Food prices in Cambodia rise; poorest at risk of going hungry

On the long, gently sloping bank of Cambodia's Tonle river, Doem Lao chops half a dozen large fish heads in the early morning for the one meal that her family will eat that day.
It is the 45-year-old farmer's fourth unseasonably cold dawn in this quiet Muslim neighborhood on the outskirts of Phnom Penh, where her extended family has set up camp with others from their village in the southern province of Takeo.
Like tens of thousands of rural Cambodians, they have joined the annual migration to the river to buy enough fish to make a year's worth of prahoc, a pungent fermented paste that is the only source of protein for many in the country's impoverished rural regions.
But the rice brought they from home has nearly run out and the fish have yet to appear in the large nets strung across the river in front of their camp. The crude bamboo and metal mesh processing stalls on the riverbank are silent - and February is the last month of the fishing season.
A sudden drop-off in the numbers of prahoc fish has seen their price more than triple this year, up to as high as US$0.50 a kilogram from around US$0.12, putting this most basic of Cambodian commodities out of reach for many.
While not normally a benchmark by which to measure food security, prahoc prices have highlighted the spiralling costs of staple goods that are threatening Cambodia's poorest with hunger.

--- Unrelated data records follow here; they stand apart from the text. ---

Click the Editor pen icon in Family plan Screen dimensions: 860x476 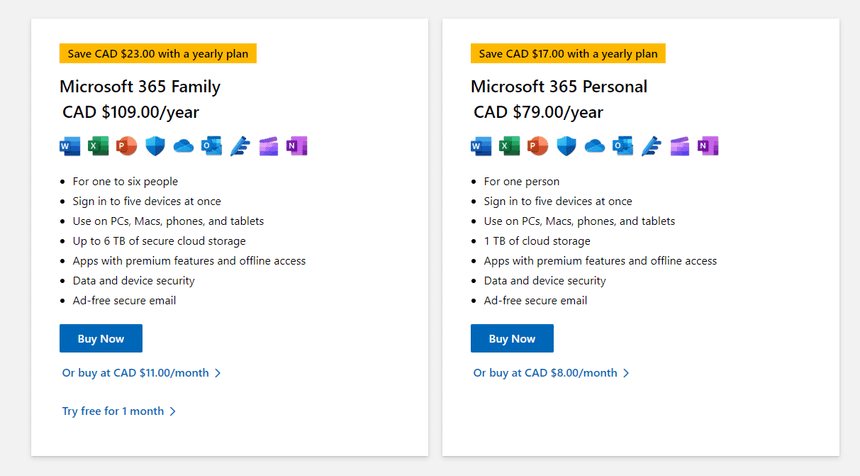[240, 146]
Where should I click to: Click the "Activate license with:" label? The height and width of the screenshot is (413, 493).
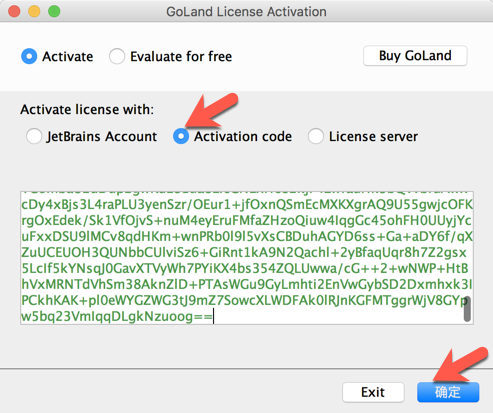point(87,109)
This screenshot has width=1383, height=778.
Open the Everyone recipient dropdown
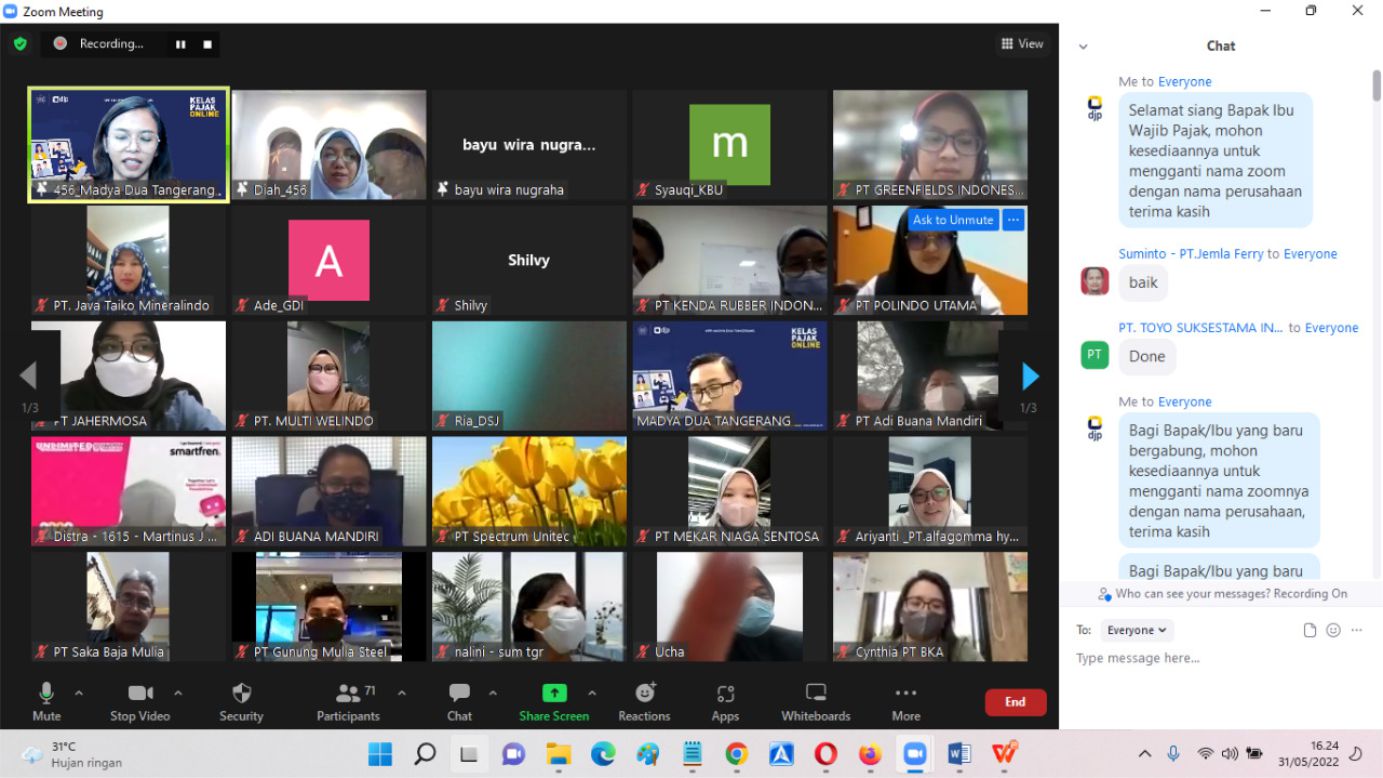[x=1137, y=630]
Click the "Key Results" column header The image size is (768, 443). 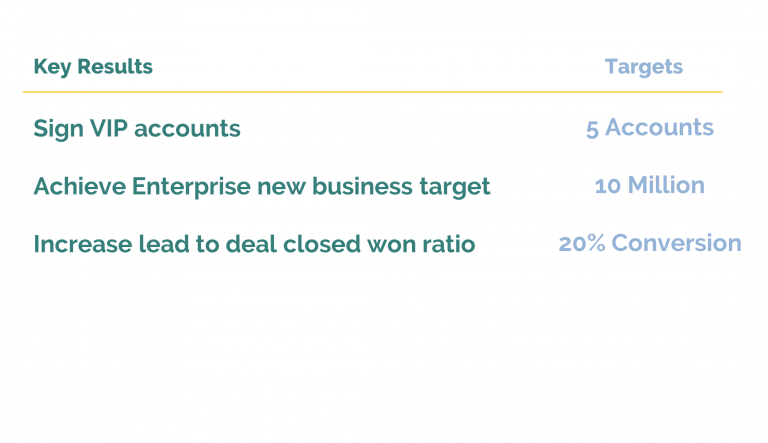coord(93,67)
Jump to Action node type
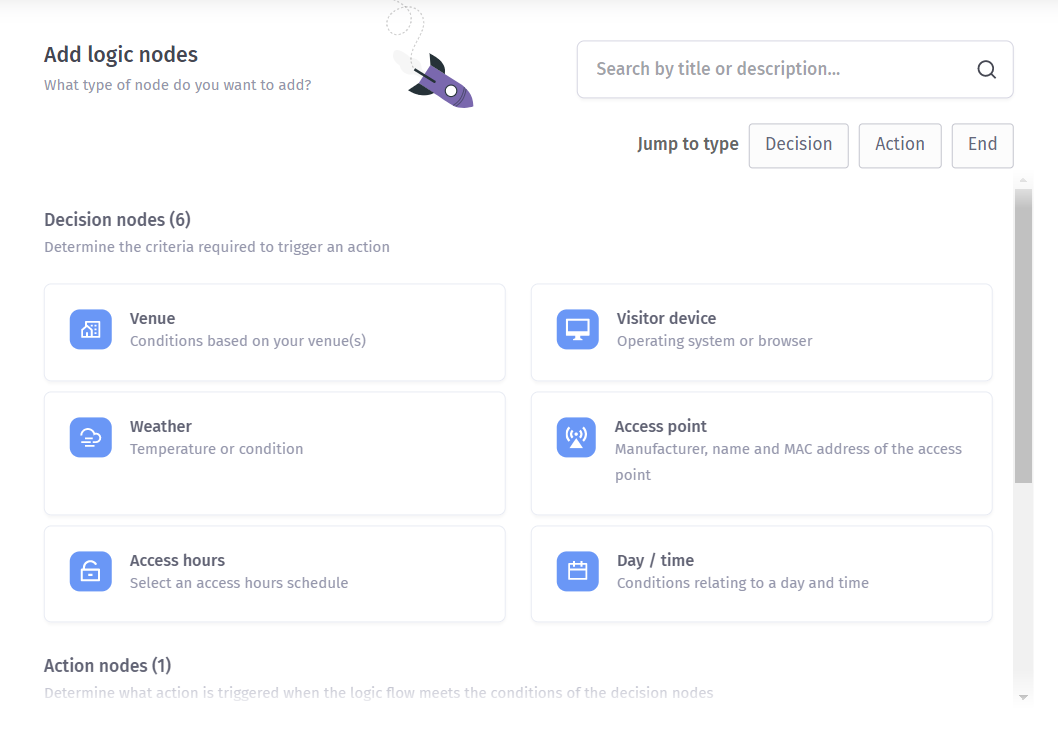This screenshot has width=1058, height=731. point(899,145)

"We eat prahoc every day. Last year we made so much that we could sell some or trade it for rice," Doem Lao said, sitting in a tight circle with other village women and a few young children, while their men stood further up the river bank smoking cigarettes in anticipation of another long day spent waiting.
"This year I'm not at all hopeful. Some of us have left already. We're not going to have enough prahoc. We're not even going to have enough rice," she said.
Across Asia the cost of food is rising, for a variety of reasons, from higher demand and spiking global oil prices to environmental factors like global warming which disrupt the normal agricultural cycles.
But while other regional governments have responded by cutting import tariffs or establishing national food stockpiles, Cambodia appears reluctant to step in and halt the continuing upward climb of food costs.
For poor Cambodians, this means that in addition to losing their traditional staples like prahoc, they are not able to supplement their already meager diets with other foods, particularly meat.
"Everything now is so expensive," said another village woman, Bhum Sap, rattling off the current prices of chicken, pork and beef, which can cost as much as US$5 a kilogram, a fortune for Cambodia's estimated 4.6 million people struggling to live on less than one dollar a day.
Victim of its own success
Cambodia, in some ways, has become a victim of its own economic success. The country has recorded economic growth averaging 11 percent over the past three years, spurred on by a galloping tourism sector and strong garment and building industries.
Growing interest by foreign investors and a real estate boom that has helped create more than a few overnight millionaires have resulted in an unprecedented explosion of wealth.
But the sudden influx of cash into the fragile economy has not come without its pitfalls. Over the past year inflation has spiked at 10.8 percent, compared with 2.8 percent at the end of 2006, driving up the cost of food and other staple goods and pushing the most vulnerable deeper into poverty.
"About 8.5 percentage points of December's inflation rate of 10.8 percent was accounted for by food price inflation," said the International Monetary Fund's Cambodia representative John Nelms.
For as many as 2.6 million people living in extreme poverty, the situation has been worsening over the last several years, which have been marked by poor harvests brought on by natural disasters such as flood or drought.